🤖 AI Summary
Converting over-the-counter (OTC) financial derivatives contracts into the standardized Common Domain Model (CDM) remains challenging due to the unstructured, heterogeneous nature of legal text.
Method: This paper introduces CDMizer, the first template-driven, hierarchical generation framework for CDM structuring. It integrates deep-aware retrieval with large language models (LLMs) and employs hierarchical structured output generation, grammar-constrained templates, and schema-consistency verification to achieve high-fidelity encoding from raw legal text to CDM.
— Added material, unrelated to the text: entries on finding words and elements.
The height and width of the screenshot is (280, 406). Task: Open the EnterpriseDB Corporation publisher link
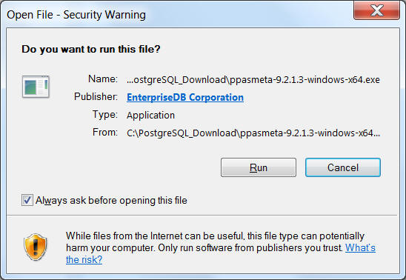tap(185, 97)
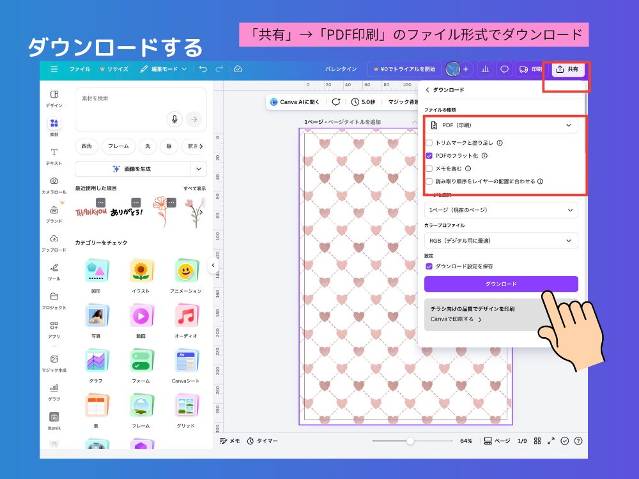
Task: Click the cloud save status icon
Action: (238, 69)
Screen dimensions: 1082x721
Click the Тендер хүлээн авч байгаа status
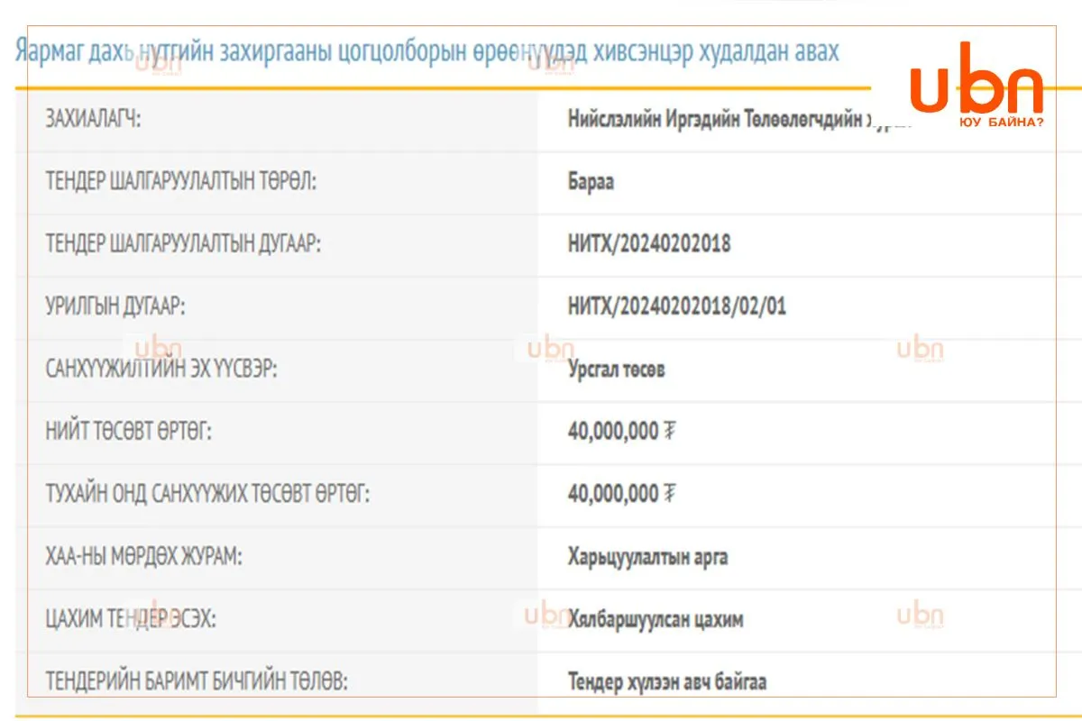[667, 682]
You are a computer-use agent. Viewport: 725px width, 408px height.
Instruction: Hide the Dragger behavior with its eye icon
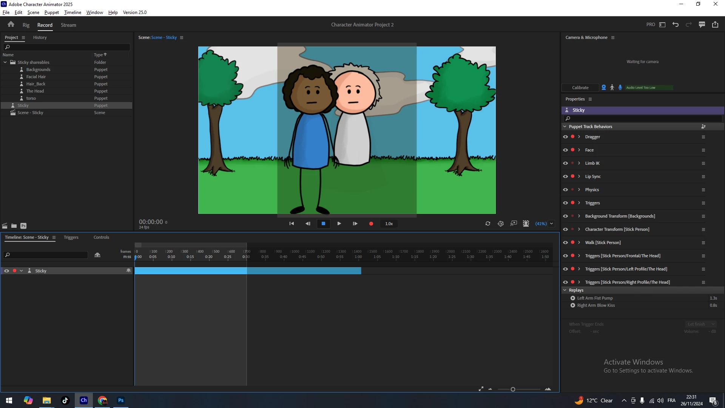565,137
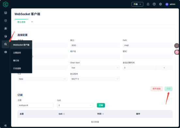Open the notifications bell icon

148,4
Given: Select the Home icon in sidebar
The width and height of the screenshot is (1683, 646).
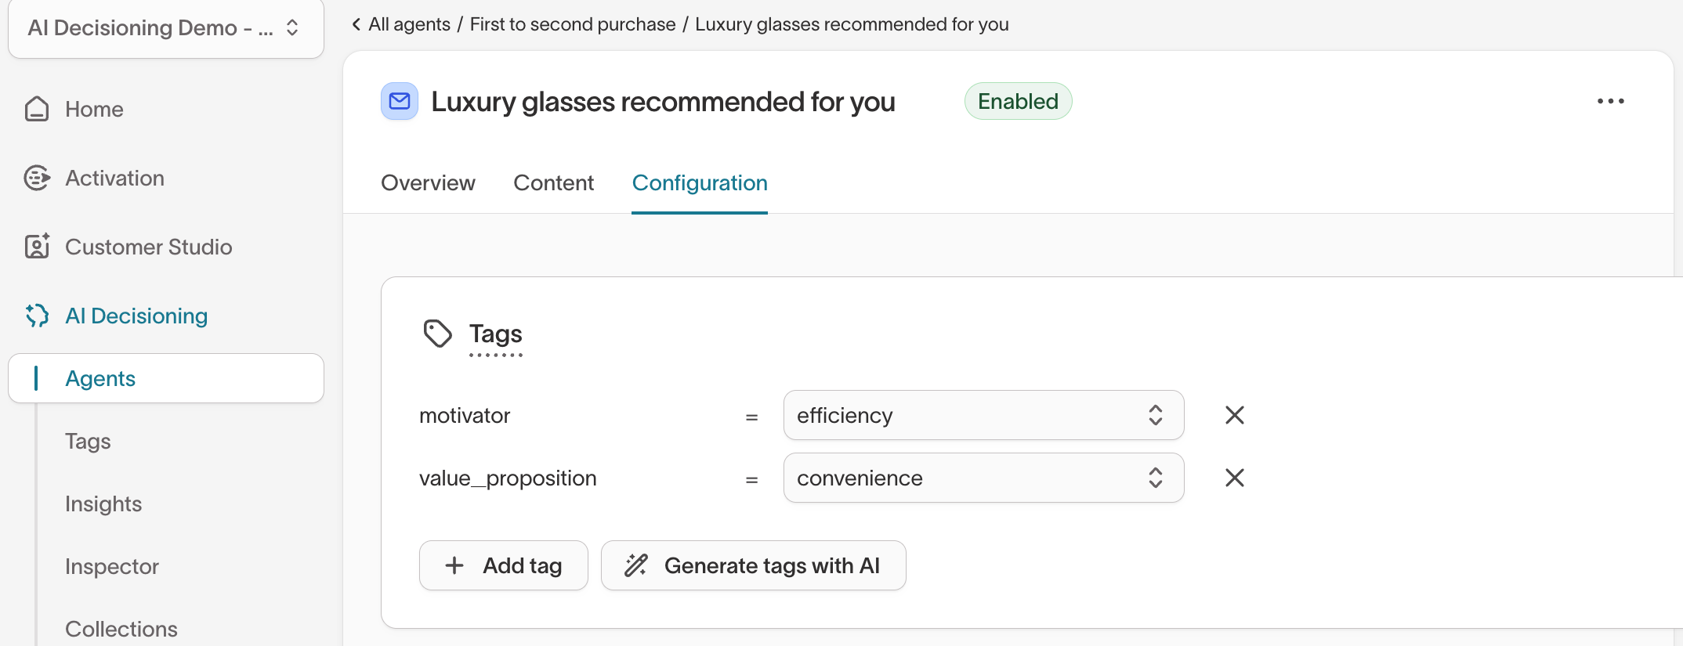Looking at the screenshot, I should click(x=36, y=110).
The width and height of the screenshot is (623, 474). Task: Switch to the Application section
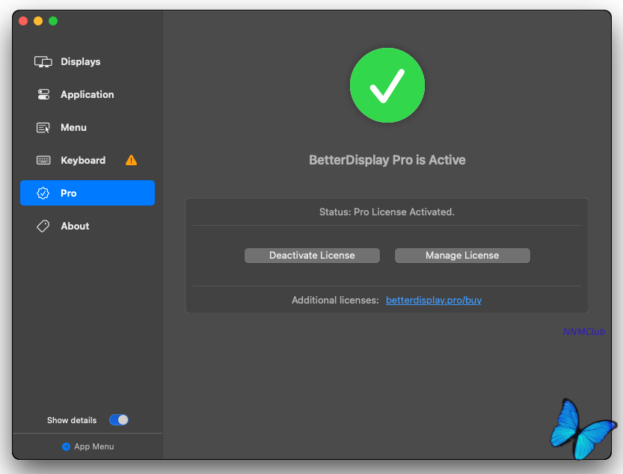(x=88, y=94)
Contribution/Results: We propose an LLM-powered automated evaluation framework supporting dual validation—semantic accuracy and structural completeness. Experiments on real-world OTC contracts demonstrate that CDMizer significantly improves both CDM encoding precision and scalability. The framework establishes a robust foundation for AI-driven contract understanding, synthesis, and automated regulatory compliance verification.
📝 Abstract
Large Language Models (LLMs) and Retrieval-Augmented Generation (RAG) are reshaping how AI systems extract and organize information from unstructured text. A key challenge is designing AI methods that can incrementally extract, structure, and validate information while preserving hierarchical and contextual relationships. We introduce CDMizer, a template-driven, LLM, and RAG-based framework for structured text transformation. By leveraging depth-based retrieval and hierarchical generation, CDMizer ensures a controlled, modular process that aligns generated outputs with predefined schema. Its template-driven approach guarantees syntactic correctness, schema adherence, and improved scalability, addressing key limitations of direct generation methods. Additionally, we propose an LLM-powered evaluation framework to assess the completeness and accuracy of structured representations. Demonstrated in the transformation of Over-the-Counter (OTC) financial derivative contracts into the Common Domain Model (CDM), CDMizer establishes a scalable foundation for AI-driven document understanding, structured synthesis, and automated validation in broader contexts.